Roscoe y Alex (2)

—Estoy preocupado por ti —le dijo Alex con un querubín de mármol a sus espaldas. Alto y anguloso, con una corbata negra sobre el cuello gris de la camisa, estaba recuperando su antiguo peso—. Esto es casi insoportable. Presenciarlo, haberlo facilitado tú mismo. Dios mío, Roscoe, lo siento muchísimo. Quería decírtelo en el funeral.

El cansado Roscoe estaba sentado en el sarcófago de mármol de Ebel Campion, el director de la funeraria de North End, una buena persona. Ebel no consideraría un abuso que se sentaran en su tumba. Probablemente le alegraba la visita.

—Te lo agradezco, muchacho —le dijo Roscoe a Alex—. Me siento confuso. O. B. era un buen hermano, pero un hombre necio. Estoy tratando de entenderle.

—Y yo trato de entenderte a ti —replicó Alex—. Estás en el centro de cada desastre: mi padre, lo que hubo entre Patsy y Bindy, el ataque a un director de periódico, el escándalo del Notchery, el Holandés y esa puta asesina, y ahora el pobre O. B. y el loco Mac. ¿Qué harás a continuación, Roscoe, vender opio al por mayor? ¿Dedicarte a la trata de blancas? No sería yo quien te vendiera una póliza de seguros. Eres demasiado arriesgado.

—Desde luego, parece como si cabalgara sobre un rayo —dijo Roscoe.

—Me preocupa. Estoy preocupado por el caso de Gilby. Estos no son buenos augurios.

—Ah, sí, el caso de Gilby.

—Será dentro de un par de días. El juez podría llegar a la conclusión de que tú mismo eres un maleante, un gran amigo de la infamia.

—Sólo un bribón judicial podría dictaminar tal cosa, y no tenemos a nadie tan imprudente en Albany.

—¿Estás preparado para enfrentarte a Marcus Gorman? Es un gran embaucador.

—Dios y la maternidad natural están de su lado. No podemos perder.

—No te entiendo.

—La rectitud no tiene ninguna posibilidad contra la imaginación, Alex.
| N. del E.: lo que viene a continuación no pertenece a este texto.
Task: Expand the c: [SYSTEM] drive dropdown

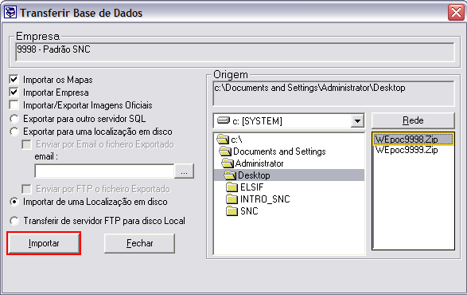Action: (x=357, y=121)
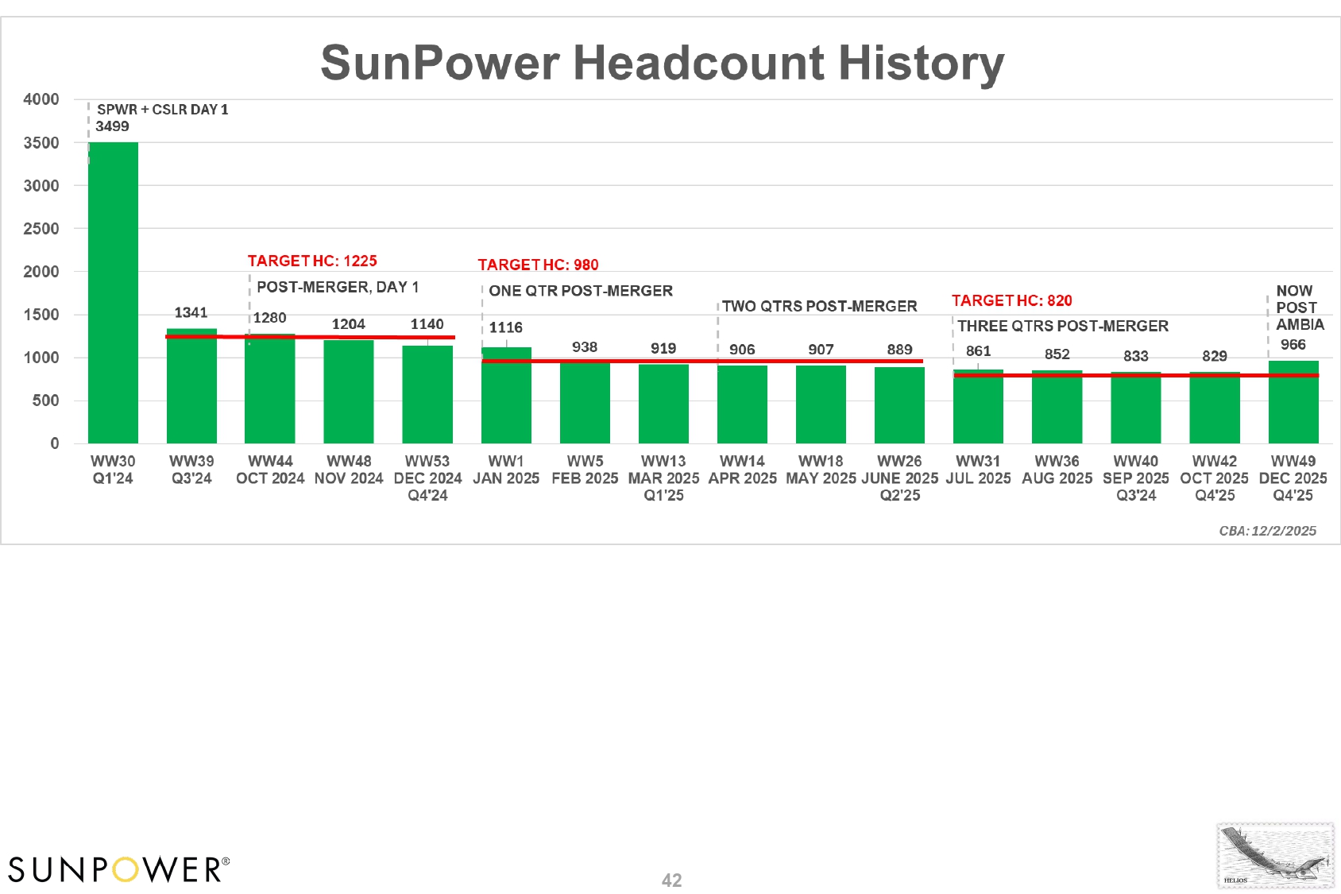Click the 966 data label
Screen dimensions: 1341x894
coord(1293,345)
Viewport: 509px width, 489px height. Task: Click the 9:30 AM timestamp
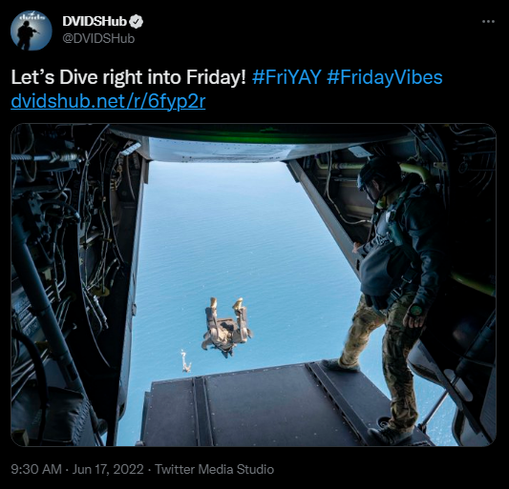(x=36, y=469)
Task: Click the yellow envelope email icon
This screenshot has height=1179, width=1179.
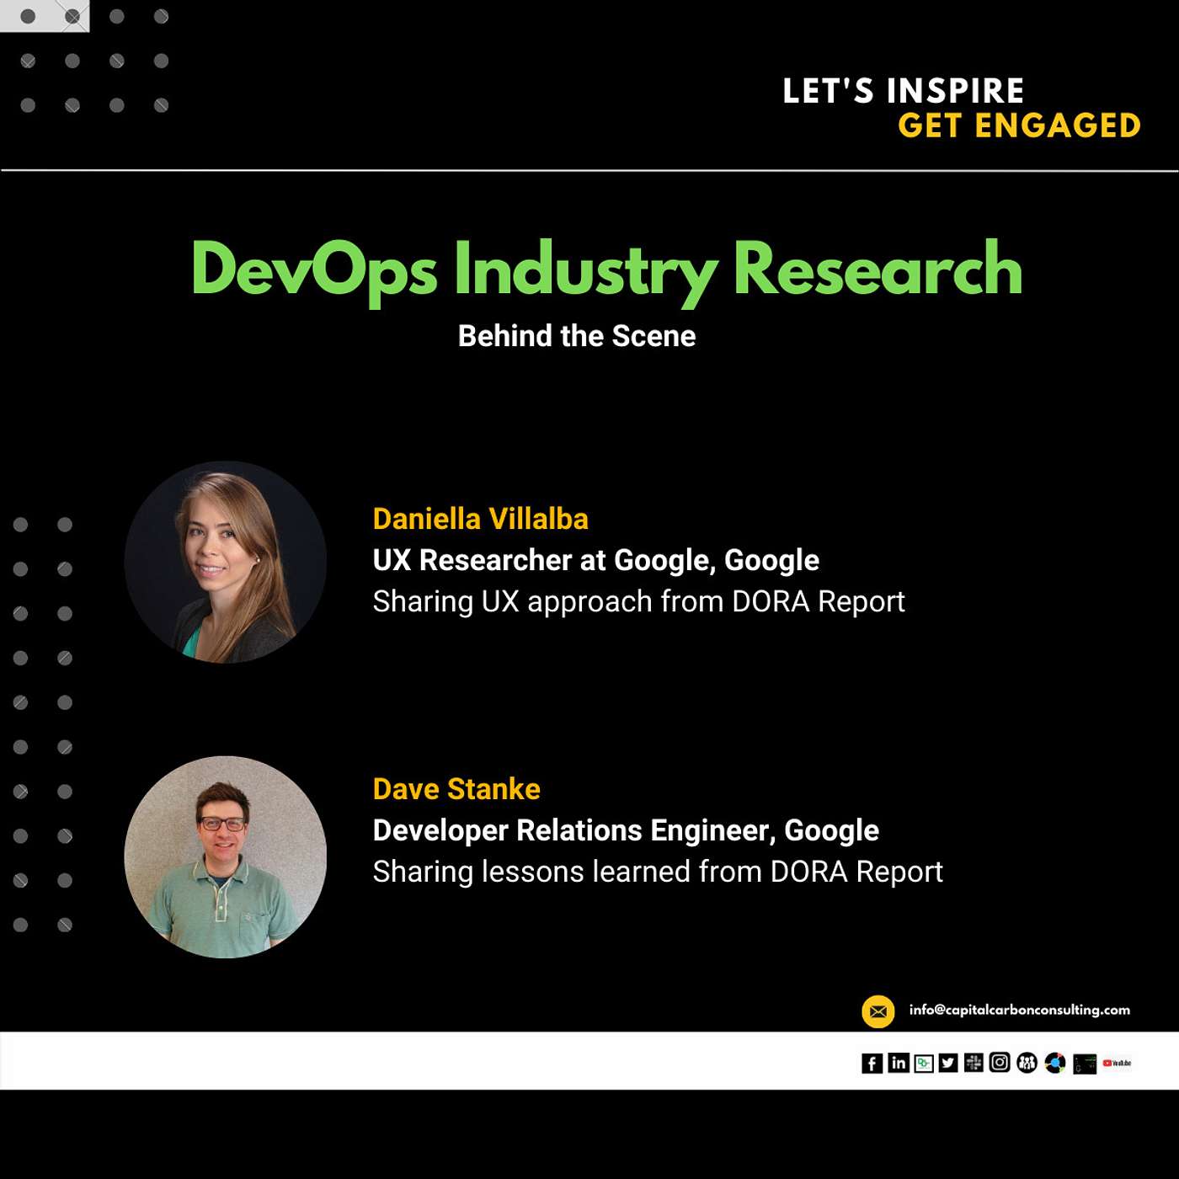Action: [x=878, y=1011]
—Me gustaría creerlo, pero si mi madre pierde a Gilby, se derrumbará.

—No permitiré que suceda.

—Esa puñetera hija de puta…

—Una frase muy expresiva. Créeme, Alex, Roscoe está preparado para lo que ella ofrezca, sea lo que fuere, y ya verás que no sólo Roscoe es capaz de cambiarse a sí mismo, sino también de cambiar al mundo. Es cierto que soy un hombre solitario, pero al mismo tiempo soy muchos hombres en uno. Estoy envejeciendo, pero la sal antigua es el mejor envoltorio.

—Hablas con acertijos.

—La poesía de los gigantes, muchacho. Tienes ante ti una transfiguración, un hombre tan escarmentado por la experiencia que ha desviado todos sus viejos defectos a la tumba de su hermano. Está profundamente avergonzado. Se ha comprado varios cilicios y hasta es posible que vaya a la iglesia.
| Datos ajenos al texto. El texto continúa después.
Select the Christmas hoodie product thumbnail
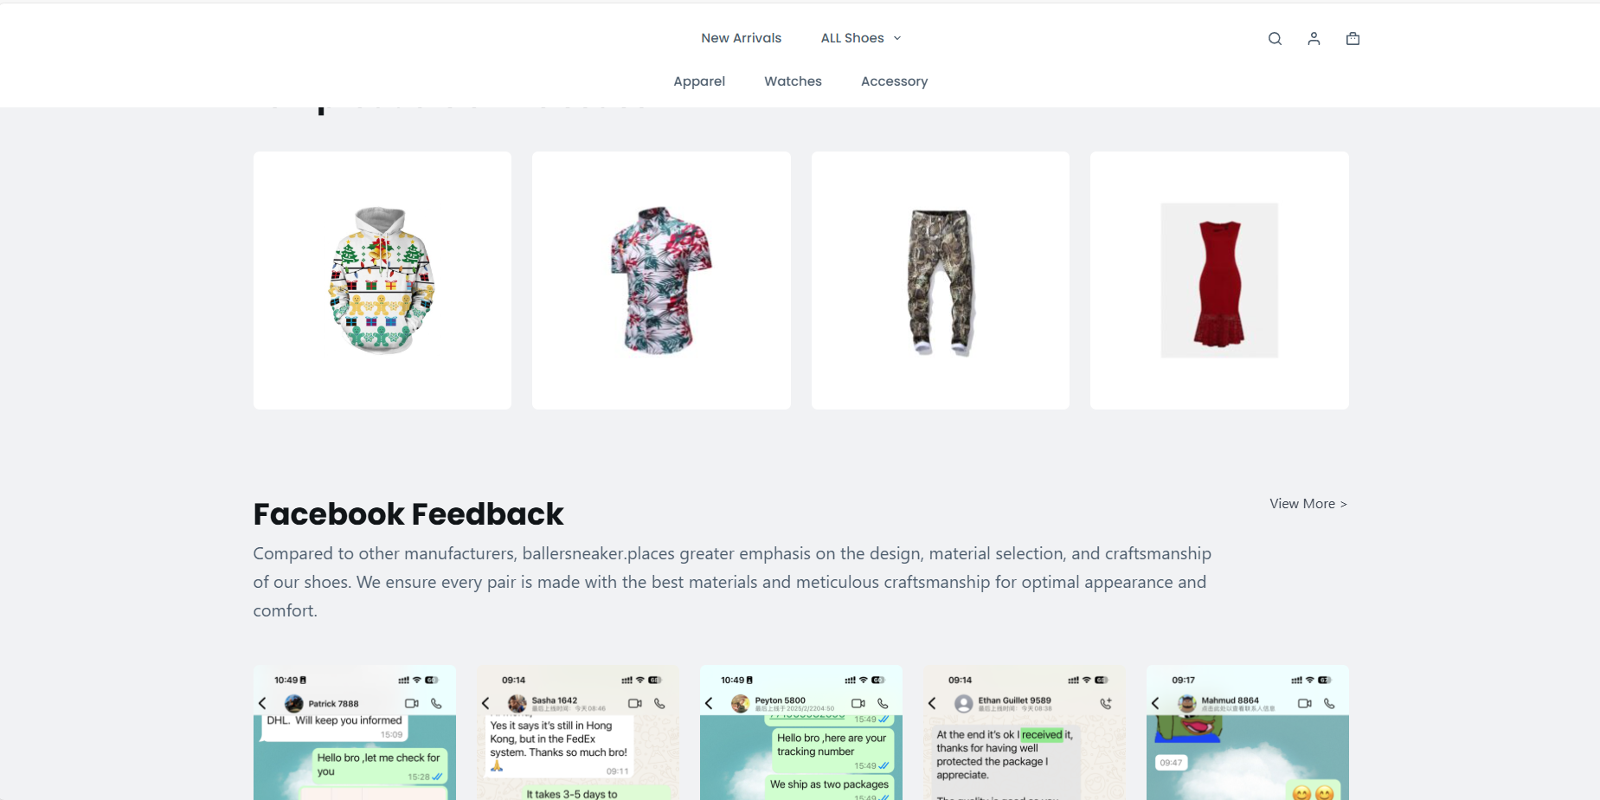 click(382, 281)
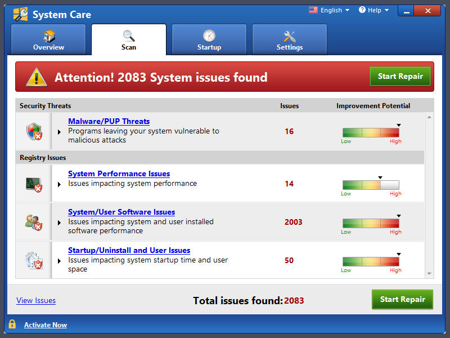Expand the Malware/PUP Threats row arrow
This screenshot has height=338, width=450.
coord(59,132)
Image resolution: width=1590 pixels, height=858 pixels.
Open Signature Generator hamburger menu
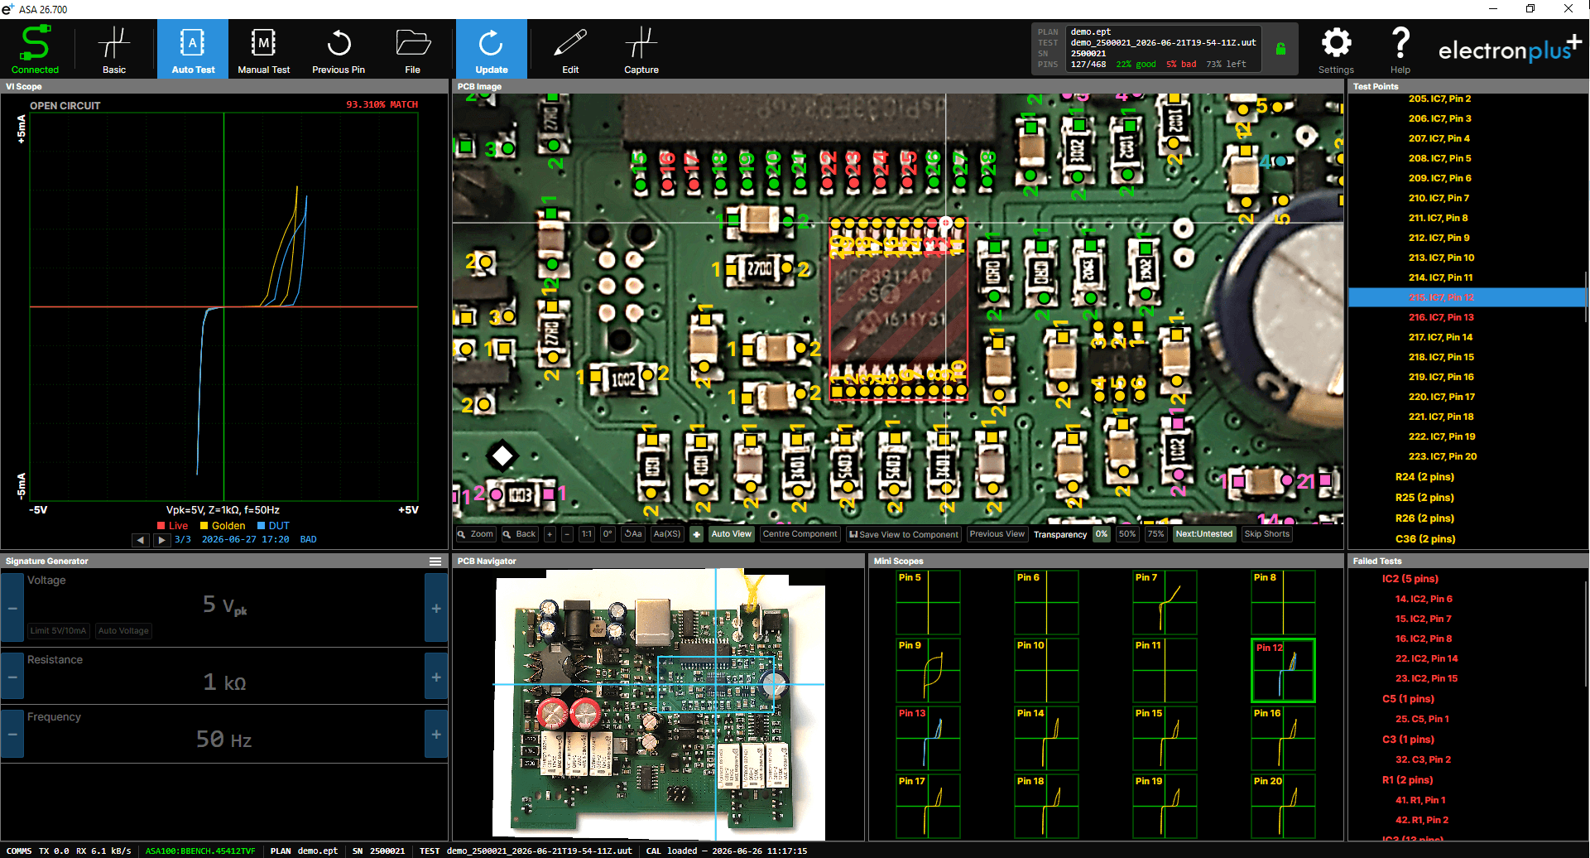tap(435, 562)
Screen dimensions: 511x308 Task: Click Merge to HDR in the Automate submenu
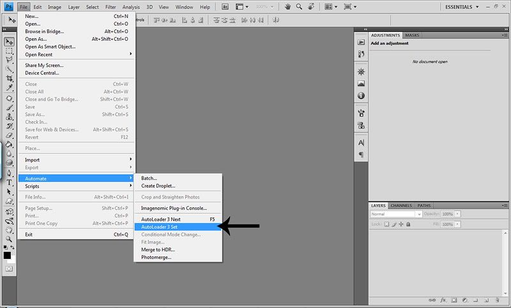pos(158,249)
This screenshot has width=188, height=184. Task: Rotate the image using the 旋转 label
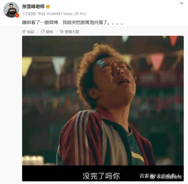(x=49, y=32)
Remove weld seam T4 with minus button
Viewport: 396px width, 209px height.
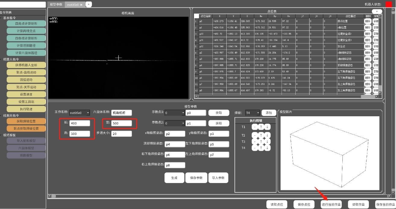pyautogui.click(x=255, y=148)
—No vayas demasiado lejos, amigo mío. El rayo podría incendiar la iglesia.

—Un nuevo día se levanta desde la tierra fresca, y un nuevo Roscoe monta a horcajadas en él.

—Pareces un viejo borrachín que jura no volver a tomar alcohol —dijo Alex.

—Tu lengua tiene talento para expresar verdades brutales.

—¿Acaso no son brutales todas las verdades?

—No sé qué decirte —respondió Roscoe—, pocas veces me encuentro con una.